WORK ITEM: Take the data and return it in full. Change nothing.
··········
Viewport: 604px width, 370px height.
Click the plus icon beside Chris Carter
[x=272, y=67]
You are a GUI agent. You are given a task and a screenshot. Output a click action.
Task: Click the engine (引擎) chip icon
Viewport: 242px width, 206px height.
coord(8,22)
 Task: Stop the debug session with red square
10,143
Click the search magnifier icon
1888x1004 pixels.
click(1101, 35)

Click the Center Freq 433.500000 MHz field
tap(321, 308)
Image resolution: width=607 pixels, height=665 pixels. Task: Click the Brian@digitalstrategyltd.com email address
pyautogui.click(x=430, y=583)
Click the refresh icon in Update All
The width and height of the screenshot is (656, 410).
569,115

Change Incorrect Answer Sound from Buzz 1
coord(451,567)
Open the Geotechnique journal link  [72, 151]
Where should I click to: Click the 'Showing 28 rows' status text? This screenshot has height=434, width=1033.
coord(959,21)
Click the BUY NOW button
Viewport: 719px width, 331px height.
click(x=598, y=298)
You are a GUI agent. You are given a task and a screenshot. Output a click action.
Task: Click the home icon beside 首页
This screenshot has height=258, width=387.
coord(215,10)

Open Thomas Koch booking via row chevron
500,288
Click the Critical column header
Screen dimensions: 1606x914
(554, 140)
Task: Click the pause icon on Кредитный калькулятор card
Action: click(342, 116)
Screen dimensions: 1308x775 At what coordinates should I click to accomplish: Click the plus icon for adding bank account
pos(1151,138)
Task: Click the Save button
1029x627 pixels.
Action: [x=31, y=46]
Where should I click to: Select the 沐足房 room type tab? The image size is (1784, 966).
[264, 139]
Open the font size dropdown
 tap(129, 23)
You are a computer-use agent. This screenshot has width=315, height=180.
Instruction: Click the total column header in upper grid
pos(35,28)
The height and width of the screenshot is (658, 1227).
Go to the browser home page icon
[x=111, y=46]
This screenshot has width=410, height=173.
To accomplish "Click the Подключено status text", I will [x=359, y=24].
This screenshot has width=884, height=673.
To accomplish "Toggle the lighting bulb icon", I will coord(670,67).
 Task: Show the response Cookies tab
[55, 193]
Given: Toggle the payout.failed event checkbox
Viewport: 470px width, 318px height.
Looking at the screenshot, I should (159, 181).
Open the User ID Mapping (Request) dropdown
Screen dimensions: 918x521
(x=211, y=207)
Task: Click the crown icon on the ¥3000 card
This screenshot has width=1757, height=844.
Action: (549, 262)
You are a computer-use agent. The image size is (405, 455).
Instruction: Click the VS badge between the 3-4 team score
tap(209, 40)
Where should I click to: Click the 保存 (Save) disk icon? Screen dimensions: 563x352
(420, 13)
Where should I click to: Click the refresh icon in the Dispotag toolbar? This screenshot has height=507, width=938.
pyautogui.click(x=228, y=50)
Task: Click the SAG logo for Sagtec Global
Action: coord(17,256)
··········
TASK RESPONSE:
Viewport: 604px width, 370px height.
Click the plus icon beside Chris Carter
[x=272, y=67]
You are a GUI agent. You are given a task and a screenshot. Output a click action.
Task: Click the engine (引擎) chip icon
Viewport: 242px width, 206px height.
coord(8,22)
 Task: Stop the debug session with red square
10,143
Click the search magnifier icon
1888x1004 pixels.
click(1101, 35)

Click the Center Freq 433.500000 MHz field
tap(321, 308)
Image resolution: width=607 pixels, height=665 pixels. Task: Click the Brian@digitalstrategyltd.com email address
pyautogui.click(x=430, y=583)
Click the refresh icon in Update All
The width and height of the screenshot is (656, 410).
569,115

Change Incorrect Answer Sound from Buzz 1
coord(451,567)
Open the Geotechnique journal link  [72, 151]
Where should I click to: Click the 'Showing 28 rows' status text? This screenshot has height=434, width=1033.
coord(959,21)
Click the BUY NOW button
Viewport: 719px width, 331px height.
click(x=598, y=298)
You are a GUI agent. You are given a task and a screenshot. Output a click action.
Task: Click the home icon beside 首页
This screenshot has height=258, width=387.
coord(215,10)

Open Thomas Koch booking via row chevron
500,288
Click the Critical column header
Screen dimensions: 1606x914
(554, 140)
Task: Click the pause icon on Кредитный калькулятор card
Action: click(342, 116)
Screen dimensions: 1308x775 At what coordinates should I click to accomplish: Click the plus icon for adding bank account
pos(1151,138)
Task: Click the Save button
1029x627 pixels.
Action: [x=31, y=46]
Where should I click to: Select the 沐足房 room type tab? The image size is (1784, 966).
[264, 139]
Open the font size dropdown
 tap(129, 23)
You are a computer-use agent. This screenshot has width=315, height=180.
Instruction: Click the total column header in upper grid
pos(35,28)
The height and width of the screenshot is (658, 1227).
Go to the browser home page icon
[x=111, y=46]
This screenshot has width=410, height=173.
To accomplish "Click the Подключено status text", I will [x=359, y=24].
This screenshot has width=884, height=673.
To accomplish "Toggle the lighting bulb icon", I will coord(670,67).
 Task: Show the response Cookies tab
[55, 193]
Given: Toggle the payout.failed event checkbox
Viewport: 470px width, 318px height.
Looking at the screenshot, I should (159, 181).
Open the User ID Mapping (Request) dropdown
Screen dimensions: 918x521
(x=211, y=207)
Task: Click the crown icon on the ¥3000 card
This screenshot has width=1757, height=844.
Action: (549, 262)
You are a computer-use agent. The image size is (405, 455).
Instruction: Click the VS badge between the 3-4 team score
tap(209, 40)
Where should I click to: Click the 保存 (Save) disk icon? Screen dimensions: 563x352
(420, 13)
Where should I click to: Click the refresh icon in the Dispotag toolbar? This screenshot has height=507, width=938.
pyautogui.click(x=228, y=50)
Task: Click the SAG logo for Sagtec Global
Action: coord(17,256)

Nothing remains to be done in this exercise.